Now the novel this film is based off is classified as a horror, I haven’t read it. This film is uh, not a horror. Which is a shame because the moments where this film works is in its overtly unsettling and scary scenes. Like all the stuff in the house involving time, like the scene at the milkshake shop, when Kaufman is out to fuck you up he is surprisingly good at scaring the shit out of you. It’s just a shame that the rest of the movie is just so fucking tedious, and boring, and dull, and tedious, and boring and dull, and featuring a random recital of a Pauline Kael review for A Woman Under The Influence and quoting other books that we see around the movie. I… I don’t know about you Charlie, but I don’t assume people have seen A Woman Under The Influence. Like I wouldn’t write a movie in which people randomly start quoting lines from Abbas Kiarostami’s 24 Frames now, would I? That being said Buckley doing a note perfect impression of Pauline Kael was charming as fuck. He’s made a great horror picture and an obnoxious film student art film and I don’t know how to feel about it. These are the two movies that he combines into some kind of cinematic chimera.

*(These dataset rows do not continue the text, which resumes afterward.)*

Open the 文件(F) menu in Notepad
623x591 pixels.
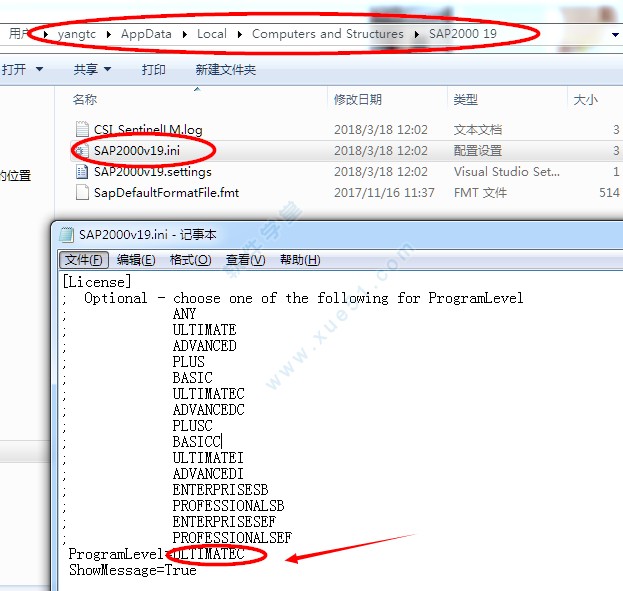point(85,260)
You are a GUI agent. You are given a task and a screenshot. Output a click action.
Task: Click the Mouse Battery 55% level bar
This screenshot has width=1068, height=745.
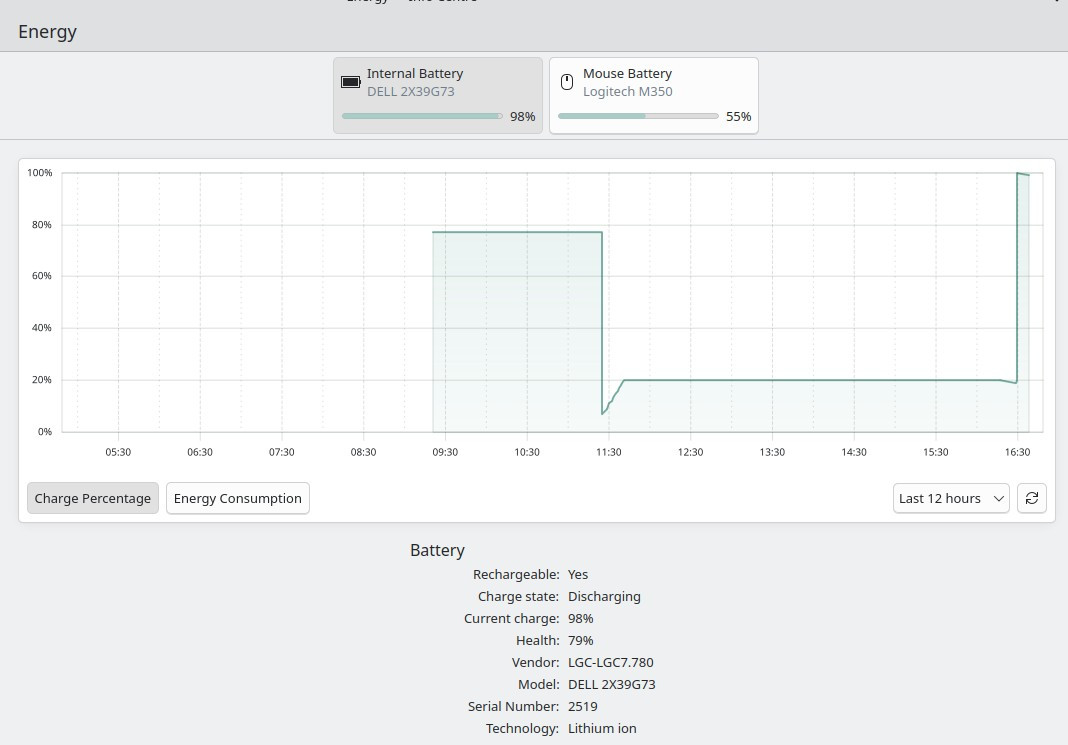[x=637, y=116]
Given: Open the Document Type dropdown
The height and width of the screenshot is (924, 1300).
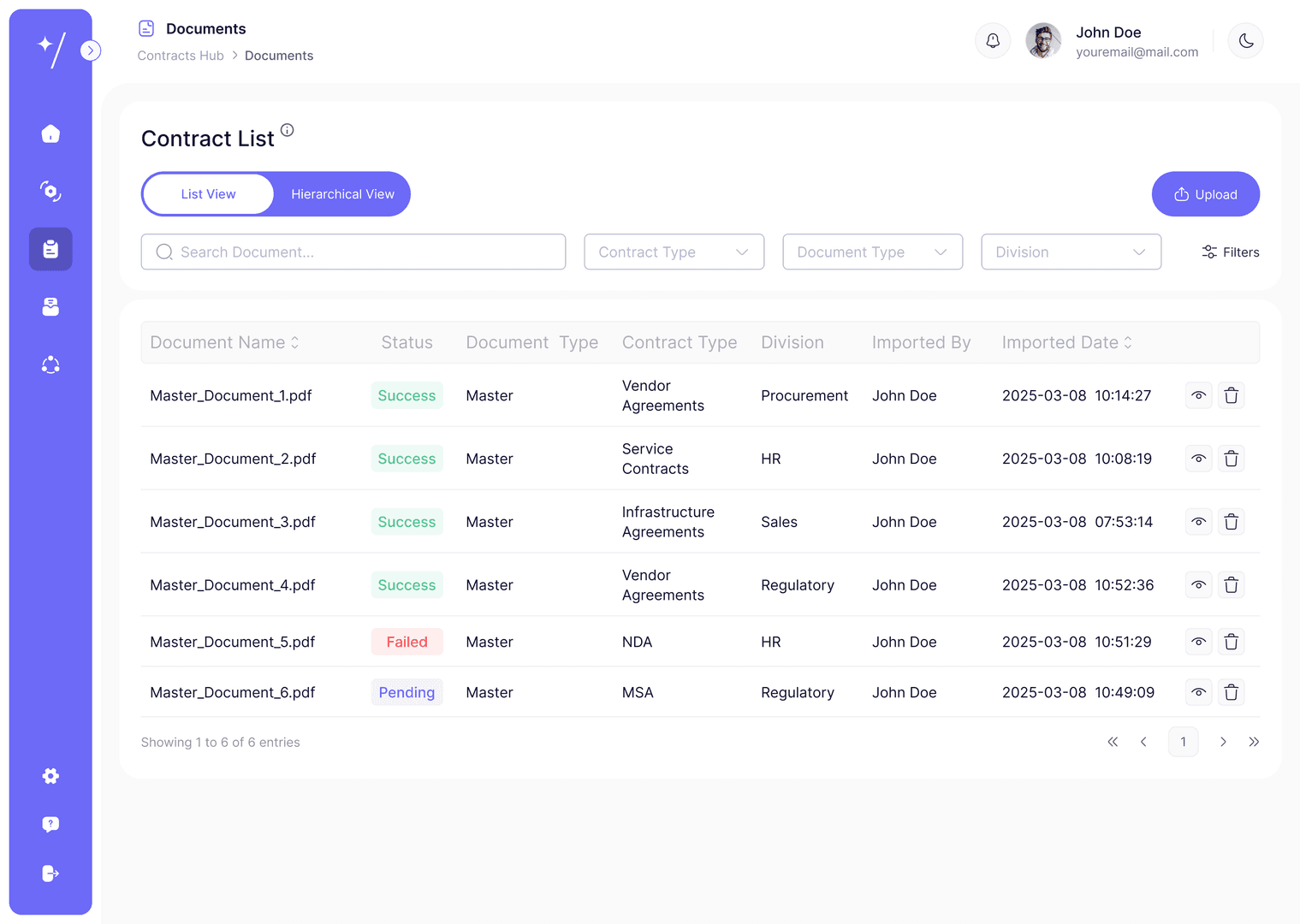Looking at the screenshot, I should coord(873,252).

That brings me onto my next point, the performances all around the board are stellar and contribute to Kaufman’s beautifully observed portrait of depression and stilted relationships. I will watch Toni Collette read the phone book even if some have taken issue with her performance. I did not. David Thewlis is also very enjoyable. 

So. 

So what to do with all of this? I think it’s pretty clear that any reaction to this movie is gonna come out as scattershot as the structure and quality of the movie itself. It has been difficult writing this review to contain my thoughts outside of incoherent ramblings. I want to rail against this movie, and I want to praise it. When I’m actually watching it I feel, to be honest, kind of bored, but when I have to talk about it I find the movie infuriating! In the same way as with Lars von Trier, there’s a little voice inside me telling me this is exactly the reaction Charlie Kaufman was aiming for with the movie, partly because the movie is so obfuscating and oblique that a frustrated reaction seems inevitable,  but also because that is the persona that, while not actively cultivated by Kaufman, is present in his work that he doesn’t really do anything to assuage, and I hate that about this film most of all. It invites me to read Kaufman into it, and I really don’t want to. I do not need Charlie Kaufman’s projected media persona living rent free inside my head.